Bab 3. Pulang ke Rumah Orang Tua

Penulis: Dian Matahati
last update Terakhir Diperbarui: 2024-10-31 17:33:27

“Apa?”

Mas Denis langsung menoleh ke arahku. Aku hanya melihatnya dari ekor mata, karena wajahku masih tertunduk tanpa berani menatapnya. Aku yakin, saat ini wajahku begitu sembab akibat semalaman air mata tidak kunjung mau berhenti menetes.

“Maksud kamu apa, Dik?” tanya Mas Denis masih dengan nada rendah. “Mas ada salah apa? Kamu marah karena semalam Mas menolakmu?”

Aku hanya tersenyum kecil. Ternyata Mas Denis benar-benar tidak ingat dengan kejadian semalam. Aku pun enggan menjelaskan karena rasanya seperti mengakui dengan nyata tentang tidak berharganya diriku di hadapan suami sendiri.

“Aku akan urus gugatan cerainya setelah dari sini, kalau Mas memang gak mau menjatuhkan talak padaku,” pungkasku tanpa menjawab pertanyaan Mas Denis.

Aku juga berniat bangun dari duduk untuk pergi, tetapi lenganku ditahan Mas Denis.

“Tunggu? Apa yang terjadi dengan semalam?” tanyanya kemudian.

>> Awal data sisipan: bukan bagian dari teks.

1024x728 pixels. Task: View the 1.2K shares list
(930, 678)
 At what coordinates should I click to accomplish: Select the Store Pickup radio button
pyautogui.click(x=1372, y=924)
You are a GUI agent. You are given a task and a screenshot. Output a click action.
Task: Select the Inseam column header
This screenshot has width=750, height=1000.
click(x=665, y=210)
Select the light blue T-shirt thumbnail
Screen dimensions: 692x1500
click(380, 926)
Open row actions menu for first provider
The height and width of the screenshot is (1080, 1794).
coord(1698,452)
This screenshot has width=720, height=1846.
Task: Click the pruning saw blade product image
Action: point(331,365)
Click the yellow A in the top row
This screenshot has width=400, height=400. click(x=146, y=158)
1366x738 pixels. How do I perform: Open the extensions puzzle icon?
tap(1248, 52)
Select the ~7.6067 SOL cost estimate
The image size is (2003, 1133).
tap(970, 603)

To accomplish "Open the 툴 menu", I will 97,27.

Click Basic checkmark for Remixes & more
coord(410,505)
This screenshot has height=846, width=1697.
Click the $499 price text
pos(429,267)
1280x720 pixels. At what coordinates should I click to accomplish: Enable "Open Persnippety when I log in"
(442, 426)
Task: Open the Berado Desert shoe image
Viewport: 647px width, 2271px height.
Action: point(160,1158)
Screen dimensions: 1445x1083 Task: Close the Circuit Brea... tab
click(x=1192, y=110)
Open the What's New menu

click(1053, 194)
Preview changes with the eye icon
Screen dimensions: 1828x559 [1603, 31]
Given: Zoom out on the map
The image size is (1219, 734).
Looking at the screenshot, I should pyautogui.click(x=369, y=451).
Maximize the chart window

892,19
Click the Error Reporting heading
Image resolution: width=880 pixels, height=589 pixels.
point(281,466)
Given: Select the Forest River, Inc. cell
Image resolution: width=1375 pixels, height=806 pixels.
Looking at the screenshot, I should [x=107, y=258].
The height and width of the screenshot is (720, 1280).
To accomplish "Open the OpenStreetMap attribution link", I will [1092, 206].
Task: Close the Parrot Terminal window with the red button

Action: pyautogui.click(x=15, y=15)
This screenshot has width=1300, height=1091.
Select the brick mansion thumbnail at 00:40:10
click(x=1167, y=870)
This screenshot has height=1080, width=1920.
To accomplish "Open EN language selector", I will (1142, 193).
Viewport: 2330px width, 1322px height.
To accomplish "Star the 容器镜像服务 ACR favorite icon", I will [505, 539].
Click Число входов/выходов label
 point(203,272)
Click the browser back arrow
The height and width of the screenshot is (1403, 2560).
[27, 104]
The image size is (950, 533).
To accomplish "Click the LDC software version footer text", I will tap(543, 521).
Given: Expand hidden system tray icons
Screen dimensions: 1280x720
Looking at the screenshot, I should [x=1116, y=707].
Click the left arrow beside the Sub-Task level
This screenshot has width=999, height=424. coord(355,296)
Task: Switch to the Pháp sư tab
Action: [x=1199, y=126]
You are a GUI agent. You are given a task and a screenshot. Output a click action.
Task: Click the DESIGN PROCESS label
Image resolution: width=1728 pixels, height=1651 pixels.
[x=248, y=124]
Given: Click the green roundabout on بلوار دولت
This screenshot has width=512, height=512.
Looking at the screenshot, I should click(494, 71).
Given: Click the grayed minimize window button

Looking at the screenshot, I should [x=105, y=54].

Aku masih diam dan tidak bergeming.

“Noda merah ini?” katanya penuh keraguan.

Ternyata Mas Denis sudah menemukan sisa kegiatan panas semalam. Mungkin dia baru mulai mengingat ada kejadian apa pada malam tadi.

“Kamu gak ridha, semalam Mas sentuh?”

Aku menahan tawa sinis di depan Mas Denis. Dadaku bergemuruh dan rasanya ingin sekali meluapkan amarah di depannya. Mengungkapkan rasa sakit hati yang begitu besar atas penghinaan yang secara tidak langsung kurasakan atas kesalahannya semalam.

“Mas minta maaf kalau-”

“Perempuan mana yang akan ridha saat tubuhnya disentuh oleh seorang suami yang menyebut nama wanita lain dalam pelepasannya, Mas!”

“Maksudnya?” lirih Mas Denis lagi seakan tidak percaya dengan apa yang kukatakan.

Hidungku sudah kembang kempis menahan tangisan. Inginku lekas pergi dan menghindar. Akan tetapi pegangan tangan Mas Denis justru semakin erat dan tidak membiarkanku pergi. Dia justru makin mendekat dan membawaku dalam pelukannya.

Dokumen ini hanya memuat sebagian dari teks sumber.